SELECTED EXTRACT:
════════
Which passage of the Bible is the favorite of Christians who like to defend the Christian worldview? I don’t mean which one is most inspirational… I mean “which one is the most useful for winning arguments?” Well, when it comes to the historical Jesus, the most important passage has to be 1 Corinthians 15:3-7.
The tradition in 1 Corinthians 15 is an early creed that was received from the eyewitnesses Peter and John when Paul visited them several times in Jerusalem, as documented in Galatians 1 and 2, where Paul meets the eyewitnesses. And of course, Paul records his own eyewitness experience, documented in 1 Cor 15:8.
So, is this passage accepted as historically reliable by all ancient historians? Or only by the Bible-believing ones?
════════
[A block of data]
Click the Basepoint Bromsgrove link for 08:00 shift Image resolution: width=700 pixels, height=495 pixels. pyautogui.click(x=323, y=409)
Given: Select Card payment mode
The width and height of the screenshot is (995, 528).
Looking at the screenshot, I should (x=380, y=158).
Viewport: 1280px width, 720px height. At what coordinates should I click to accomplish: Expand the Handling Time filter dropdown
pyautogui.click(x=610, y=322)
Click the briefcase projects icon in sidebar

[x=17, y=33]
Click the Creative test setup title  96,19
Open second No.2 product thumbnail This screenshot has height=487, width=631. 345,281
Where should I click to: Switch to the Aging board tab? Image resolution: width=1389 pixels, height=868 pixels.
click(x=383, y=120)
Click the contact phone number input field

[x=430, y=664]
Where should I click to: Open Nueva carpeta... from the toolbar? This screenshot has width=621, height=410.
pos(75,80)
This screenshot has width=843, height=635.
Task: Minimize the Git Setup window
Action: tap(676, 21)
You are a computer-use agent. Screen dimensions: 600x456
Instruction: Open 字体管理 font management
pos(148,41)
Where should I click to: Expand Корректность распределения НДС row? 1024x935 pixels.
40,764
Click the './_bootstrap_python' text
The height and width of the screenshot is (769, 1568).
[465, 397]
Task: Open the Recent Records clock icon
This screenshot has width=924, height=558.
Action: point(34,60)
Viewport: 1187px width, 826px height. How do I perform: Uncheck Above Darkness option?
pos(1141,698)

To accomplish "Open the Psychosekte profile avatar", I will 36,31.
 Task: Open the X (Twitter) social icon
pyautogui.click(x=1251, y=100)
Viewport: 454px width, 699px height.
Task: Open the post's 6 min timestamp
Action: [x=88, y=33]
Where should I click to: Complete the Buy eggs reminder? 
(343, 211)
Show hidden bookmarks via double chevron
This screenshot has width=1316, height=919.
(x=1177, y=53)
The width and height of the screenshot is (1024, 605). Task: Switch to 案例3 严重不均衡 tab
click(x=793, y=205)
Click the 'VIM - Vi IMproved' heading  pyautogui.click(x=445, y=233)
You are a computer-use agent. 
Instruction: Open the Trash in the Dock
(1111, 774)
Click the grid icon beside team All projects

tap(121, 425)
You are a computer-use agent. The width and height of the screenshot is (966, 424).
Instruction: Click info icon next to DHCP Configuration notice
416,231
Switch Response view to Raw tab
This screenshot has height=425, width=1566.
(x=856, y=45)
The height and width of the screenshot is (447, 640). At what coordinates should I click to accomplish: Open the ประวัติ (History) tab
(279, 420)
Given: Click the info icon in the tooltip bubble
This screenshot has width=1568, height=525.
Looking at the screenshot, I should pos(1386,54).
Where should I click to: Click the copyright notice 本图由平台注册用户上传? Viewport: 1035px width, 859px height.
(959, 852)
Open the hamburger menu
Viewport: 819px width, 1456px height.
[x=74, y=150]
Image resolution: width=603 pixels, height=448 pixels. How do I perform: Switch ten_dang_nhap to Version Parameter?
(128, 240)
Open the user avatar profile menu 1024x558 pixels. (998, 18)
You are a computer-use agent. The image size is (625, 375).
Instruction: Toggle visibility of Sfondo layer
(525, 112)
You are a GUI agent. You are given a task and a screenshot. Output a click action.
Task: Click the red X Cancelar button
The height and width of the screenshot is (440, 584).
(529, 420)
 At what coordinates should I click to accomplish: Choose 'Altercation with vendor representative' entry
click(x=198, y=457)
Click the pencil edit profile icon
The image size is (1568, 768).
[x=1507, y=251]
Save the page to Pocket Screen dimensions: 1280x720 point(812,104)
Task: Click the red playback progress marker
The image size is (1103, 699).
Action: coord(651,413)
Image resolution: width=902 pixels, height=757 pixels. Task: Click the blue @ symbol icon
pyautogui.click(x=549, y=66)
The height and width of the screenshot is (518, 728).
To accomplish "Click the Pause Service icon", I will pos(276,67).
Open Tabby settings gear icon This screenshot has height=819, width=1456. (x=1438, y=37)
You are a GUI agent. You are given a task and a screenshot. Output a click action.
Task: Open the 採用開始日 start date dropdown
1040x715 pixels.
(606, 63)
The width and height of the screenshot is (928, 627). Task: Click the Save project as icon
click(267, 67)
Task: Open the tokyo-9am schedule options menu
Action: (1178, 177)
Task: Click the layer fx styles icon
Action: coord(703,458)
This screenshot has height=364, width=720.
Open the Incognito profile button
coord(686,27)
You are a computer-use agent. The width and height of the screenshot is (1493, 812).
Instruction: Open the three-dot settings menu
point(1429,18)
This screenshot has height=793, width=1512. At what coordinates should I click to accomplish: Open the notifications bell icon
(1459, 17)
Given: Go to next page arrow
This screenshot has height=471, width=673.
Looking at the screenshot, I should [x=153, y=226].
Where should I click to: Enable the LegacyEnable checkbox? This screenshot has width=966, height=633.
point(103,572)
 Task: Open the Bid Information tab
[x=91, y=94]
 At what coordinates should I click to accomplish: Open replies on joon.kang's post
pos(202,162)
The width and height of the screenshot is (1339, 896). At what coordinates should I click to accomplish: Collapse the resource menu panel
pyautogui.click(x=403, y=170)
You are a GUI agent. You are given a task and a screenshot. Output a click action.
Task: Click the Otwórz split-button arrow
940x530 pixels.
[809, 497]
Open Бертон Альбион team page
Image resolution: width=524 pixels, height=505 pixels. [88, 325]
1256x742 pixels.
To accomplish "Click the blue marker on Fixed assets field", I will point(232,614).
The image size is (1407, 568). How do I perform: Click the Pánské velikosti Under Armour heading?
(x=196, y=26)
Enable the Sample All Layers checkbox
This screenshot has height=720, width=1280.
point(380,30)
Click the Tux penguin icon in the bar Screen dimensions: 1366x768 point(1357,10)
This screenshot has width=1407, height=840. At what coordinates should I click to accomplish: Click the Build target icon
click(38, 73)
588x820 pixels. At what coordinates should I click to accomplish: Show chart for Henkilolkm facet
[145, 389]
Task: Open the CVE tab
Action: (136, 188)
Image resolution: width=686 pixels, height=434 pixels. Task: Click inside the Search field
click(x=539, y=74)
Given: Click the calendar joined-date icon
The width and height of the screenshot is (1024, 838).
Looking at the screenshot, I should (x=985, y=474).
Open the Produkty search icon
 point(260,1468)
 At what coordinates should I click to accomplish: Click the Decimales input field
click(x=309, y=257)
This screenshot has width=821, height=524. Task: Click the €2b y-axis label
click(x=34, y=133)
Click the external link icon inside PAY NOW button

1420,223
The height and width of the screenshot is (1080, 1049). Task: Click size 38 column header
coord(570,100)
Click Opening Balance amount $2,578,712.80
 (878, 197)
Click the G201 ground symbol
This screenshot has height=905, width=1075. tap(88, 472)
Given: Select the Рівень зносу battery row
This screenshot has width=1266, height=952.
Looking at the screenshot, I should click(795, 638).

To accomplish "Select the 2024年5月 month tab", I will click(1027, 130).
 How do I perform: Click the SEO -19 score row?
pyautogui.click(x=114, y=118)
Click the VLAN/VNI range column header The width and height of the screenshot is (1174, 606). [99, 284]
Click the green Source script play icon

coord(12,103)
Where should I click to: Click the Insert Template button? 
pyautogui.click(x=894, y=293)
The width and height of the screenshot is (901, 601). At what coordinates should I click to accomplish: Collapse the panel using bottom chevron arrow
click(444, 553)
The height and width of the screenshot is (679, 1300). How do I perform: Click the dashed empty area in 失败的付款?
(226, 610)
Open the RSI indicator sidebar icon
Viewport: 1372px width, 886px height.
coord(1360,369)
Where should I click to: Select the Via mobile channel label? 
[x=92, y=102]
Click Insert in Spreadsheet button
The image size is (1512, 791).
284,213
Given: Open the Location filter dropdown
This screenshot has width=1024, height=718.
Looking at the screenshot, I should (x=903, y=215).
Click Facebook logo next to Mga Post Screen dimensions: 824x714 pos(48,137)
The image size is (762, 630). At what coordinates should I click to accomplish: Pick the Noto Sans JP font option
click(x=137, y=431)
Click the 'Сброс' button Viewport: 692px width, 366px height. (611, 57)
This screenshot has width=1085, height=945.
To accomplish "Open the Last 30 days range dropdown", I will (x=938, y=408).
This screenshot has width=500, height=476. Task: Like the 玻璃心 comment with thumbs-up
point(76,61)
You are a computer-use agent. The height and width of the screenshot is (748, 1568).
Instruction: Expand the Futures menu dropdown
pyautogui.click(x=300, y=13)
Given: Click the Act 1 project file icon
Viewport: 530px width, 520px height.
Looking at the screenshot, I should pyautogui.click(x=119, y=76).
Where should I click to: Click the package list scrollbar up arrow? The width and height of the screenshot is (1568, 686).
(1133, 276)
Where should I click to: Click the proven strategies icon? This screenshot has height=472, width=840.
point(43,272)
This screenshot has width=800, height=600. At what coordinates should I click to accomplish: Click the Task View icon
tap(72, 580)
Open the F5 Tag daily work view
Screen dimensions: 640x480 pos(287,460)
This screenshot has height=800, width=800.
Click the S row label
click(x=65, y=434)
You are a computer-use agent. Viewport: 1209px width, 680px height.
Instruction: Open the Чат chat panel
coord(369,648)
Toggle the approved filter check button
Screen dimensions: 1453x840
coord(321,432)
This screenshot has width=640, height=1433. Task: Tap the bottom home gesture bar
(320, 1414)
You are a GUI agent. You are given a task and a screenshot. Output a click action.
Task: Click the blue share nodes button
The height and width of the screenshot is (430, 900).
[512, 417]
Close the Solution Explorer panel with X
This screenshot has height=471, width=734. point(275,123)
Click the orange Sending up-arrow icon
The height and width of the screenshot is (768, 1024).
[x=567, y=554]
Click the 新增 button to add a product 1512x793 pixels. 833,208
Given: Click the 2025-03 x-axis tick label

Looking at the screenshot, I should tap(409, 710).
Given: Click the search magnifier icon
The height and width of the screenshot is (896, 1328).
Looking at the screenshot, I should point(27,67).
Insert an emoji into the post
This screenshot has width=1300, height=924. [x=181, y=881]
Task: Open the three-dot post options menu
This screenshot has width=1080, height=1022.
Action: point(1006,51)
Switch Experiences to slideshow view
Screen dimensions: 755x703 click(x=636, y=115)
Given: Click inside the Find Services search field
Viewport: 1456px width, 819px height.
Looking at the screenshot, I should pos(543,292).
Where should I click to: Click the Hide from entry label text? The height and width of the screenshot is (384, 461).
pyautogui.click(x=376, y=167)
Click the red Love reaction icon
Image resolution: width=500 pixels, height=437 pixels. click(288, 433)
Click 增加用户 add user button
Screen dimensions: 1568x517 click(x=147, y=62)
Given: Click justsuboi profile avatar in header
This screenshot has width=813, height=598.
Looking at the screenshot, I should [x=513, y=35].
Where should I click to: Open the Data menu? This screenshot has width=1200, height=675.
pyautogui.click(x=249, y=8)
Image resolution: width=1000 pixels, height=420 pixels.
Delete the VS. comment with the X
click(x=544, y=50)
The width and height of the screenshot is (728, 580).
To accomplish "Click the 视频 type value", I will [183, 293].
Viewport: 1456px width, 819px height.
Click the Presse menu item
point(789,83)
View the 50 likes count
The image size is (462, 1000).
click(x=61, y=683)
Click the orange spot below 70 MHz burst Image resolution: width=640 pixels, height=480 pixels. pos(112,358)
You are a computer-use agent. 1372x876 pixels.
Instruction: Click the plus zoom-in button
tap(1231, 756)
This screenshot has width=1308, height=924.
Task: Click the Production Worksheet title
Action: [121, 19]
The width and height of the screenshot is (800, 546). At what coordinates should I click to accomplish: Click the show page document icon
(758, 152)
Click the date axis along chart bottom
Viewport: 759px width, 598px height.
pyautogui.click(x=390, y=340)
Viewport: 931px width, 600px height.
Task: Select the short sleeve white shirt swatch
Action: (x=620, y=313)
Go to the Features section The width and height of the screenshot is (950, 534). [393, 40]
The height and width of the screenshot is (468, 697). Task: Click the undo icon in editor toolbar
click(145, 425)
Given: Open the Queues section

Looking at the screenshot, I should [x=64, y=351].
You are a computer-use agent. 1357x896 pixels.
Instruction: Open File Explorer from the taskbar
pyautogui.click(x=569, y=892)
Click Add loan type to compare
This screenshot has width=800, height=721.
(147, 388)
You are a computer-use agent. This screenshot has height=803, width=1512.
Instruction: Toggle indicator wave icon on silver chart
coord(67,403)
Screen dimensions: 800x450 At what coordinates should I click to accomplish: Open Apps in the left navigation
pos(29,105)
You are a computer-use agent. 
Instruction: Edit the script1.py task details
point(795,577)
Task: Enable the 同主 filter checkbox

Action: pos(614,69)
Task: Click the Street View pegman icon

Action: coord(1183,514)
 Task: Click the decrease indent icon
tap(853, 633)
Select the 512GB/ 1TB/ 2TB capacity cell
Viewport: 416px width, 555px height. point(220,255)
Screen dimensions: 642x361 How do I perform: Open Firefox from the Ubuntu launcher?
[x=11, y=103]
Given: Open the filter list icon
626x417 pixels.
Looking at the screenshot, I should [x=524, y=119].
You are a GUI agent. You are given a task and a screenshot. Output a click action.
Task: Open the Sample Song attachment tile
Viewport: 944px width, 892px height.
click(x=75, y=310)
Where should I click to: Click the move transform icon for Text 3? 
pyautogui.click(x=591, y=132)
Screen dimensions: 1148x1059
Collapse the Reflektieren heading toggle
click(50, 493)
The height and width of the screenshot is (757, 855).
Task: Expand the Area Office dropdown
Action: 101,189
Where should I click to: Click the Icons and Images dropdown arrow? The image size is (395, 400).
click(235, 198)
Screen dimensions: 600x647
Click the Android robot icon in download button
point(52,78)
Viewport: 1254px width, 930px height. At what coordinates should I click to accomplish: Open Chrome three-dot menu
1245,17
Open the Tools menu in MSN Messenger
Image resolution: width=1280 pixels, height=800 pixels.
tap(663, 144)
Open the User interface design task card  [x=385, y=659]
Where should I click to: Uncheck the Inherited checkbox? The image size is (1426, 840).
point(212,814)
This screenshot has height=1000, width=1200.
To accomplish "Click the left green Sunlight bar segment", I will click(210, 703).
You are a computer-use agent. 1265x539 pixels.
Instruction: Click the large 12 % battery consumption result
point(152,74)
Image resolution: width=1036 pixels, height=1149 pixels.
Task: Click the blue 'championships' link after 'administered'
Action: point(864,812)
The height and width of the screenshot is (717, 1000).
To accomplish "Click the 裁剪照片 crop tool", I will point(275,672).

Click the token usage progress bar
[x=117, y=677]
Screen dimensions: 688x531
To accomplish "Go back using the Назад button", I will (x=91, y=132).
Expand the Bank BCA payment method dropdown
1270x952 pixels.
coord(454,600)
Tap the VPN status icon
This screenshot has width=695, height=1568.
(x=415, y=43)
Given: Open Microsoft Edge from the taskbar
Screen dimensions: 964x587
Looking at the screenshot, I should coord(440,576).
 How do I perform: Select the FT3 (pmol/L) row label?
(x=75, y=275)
════════
Continue the passage about the early creed in 1 Corinthians 15 from the point where it stops.

Here’s something posted by Dr. William Lane Craig about the 1 Corinthians 15 passage:
The evidence that Paul is not writing in his own hand in I Cor. 15.3-5 is so powerful that all New Testament scholars recognize that Paul is here passing on a prior tradition. In addition to the fact that Paul explicitly says as much, the passage is replete with non-Pauline characteristics, including, in order of appearance: (i) the phrase “for our sins” using the genitive case and plural noun is unusual for Paul; (ii) the phrase “according to the Scriptures” is unparalleled in Paul, who introduces Scriptural citations by “as it is written”; (iii) the perfect passive verb “has been raised” appears only in this chapter and in a pre-Pauline confessional formula in II Tim. 2.8; (iv) the phrase “on the third day” with its ordinal number following the noun in Greek is non-Pauline; (v) the word “appeared” is found only here and in the confessional formula in I Tim. 3.16; and (vi) “the Twelve” is not Paul’s nomenclature, for he always speaks of the twelve disciples as “the apostles.”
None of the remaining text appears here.